More than half of children in the United States who have undergone treatment for any type of cancer received chemotherapy with an anthracycline. “What we’ve learned from the first generation of survivors of childhood cancer is that a statistically significant number of these children have late effects of treatment, and one of the most common late effects is damage to the heart, which is progressive over time,” explained Dr. Lipshultz. Children treated with an anthracycline have more than a threefold increased risk of cardiac death 30 years after treatment compared with their untreated peers.

To test whether dexrazoxane could help minimize late cardiac effects, Dr. Lipshultz and his colleagues with the Dana-Farber Cancer Institute Childhood ALL Consortium, which is directed by Dr. Stephen Sallan, enrolled 205 children with high-risk ALL into a randomized trial between 1996 and 2000. The children, who were recruited from nine hospitals in the United States, Canada, and Puerto Rico, received either 10 doses of high-dose doxorubicin (300 mg per square meter of body surface) alone or doxorubicin preceded by an infusion of dexrazoxane.
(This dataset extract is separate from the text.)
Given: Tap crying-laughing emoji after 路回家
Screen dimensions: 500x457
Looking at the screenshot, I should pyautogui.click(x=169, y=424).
After treatment, the researchers followed the children with echocardiographic measurements of the heart’s structure and functioning, which they compared with age-appropriate predicted measurements according to data from 285 healthy children at the same hospitals. The physicians recording the outcomes remained blinded to the patients’ treatment assignment throughout follow-up—as long as 15 years at the time of the study’s publication.

Sixty-six children who received doxorubicin alone and 68 children who received doxorubicin and dexrazoxane had at least one echocardiogram after treatment. After 5 years of follow-up, the children who received doxorubicin alone had a statistically significant deficit in several measures of heart functioning compared with their healthy peers, while no statistically significant differences were observed for the children given dexrazoxane.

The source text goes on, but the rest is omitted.